Christine McVie has claimed her mother had genuine healing powers and once cured an old women of cancer.

Christine McVie

Christine McVie

The Fleetwood Mac musician's late mum Beatrice E.M earned a living as a medium, faith healer and psychic and although she kept some of her work hidden from her daughter, Christine can recall one vivid memory when she used her abilities to eradicate terminal cancer from a friend of her father's Cyril Perfect.

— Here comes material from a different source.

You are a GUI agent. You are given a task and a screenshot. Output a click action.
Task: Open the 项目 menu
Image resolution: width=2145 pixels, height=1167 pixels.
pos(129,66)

In an interview with The Guardian newspaper, Christine shared: "I believe they (my mother's powers) were real. She was a healer. I just wanted her to be an ordinary mum, so the less I knew of that side the better, but here's a story I can tell you. There was an old friend of my dad's, in Newcastle - this rich old lady who lived in a run-down castle. She had terminal cancer. She sent a pair of her kid gloves to my mother, who wore one during the night, and a couple of weeks later there was a phone call: the doctors were amazed that all the cancer was completely gone."

Christine, 73, doesn't believe she inherited any of her mother's psychic powers, however, the way in which she was inspired to write her track 'Songbird' - from Fleetwood Mac's acclaimed 1977 album - was as an unusual "spiritual" experience.

Recalling the experience of writing 'Songbird', she said: "That was a strange little baby, that one. I woke up in the middle of the night and the song just came into my head. I got out of bed, played it on the little piano I have in my room, and sang it with no tape recorder. I sang it from beginning to end: everything. I can't tell you quite how I felt; it was as if I'd been visited - it was a very spiritual thing. I was frightened to play it again in case I'd forgotten it. I called a producer first thing the next day and said, 'I've got to put this song down right now.' I played it nervously, but I remembered it. Everyone just sat there and stared at me. I think they were all smoking opium or something in the control room. I've never had that happen to me since. Just the one visitation. It's weird."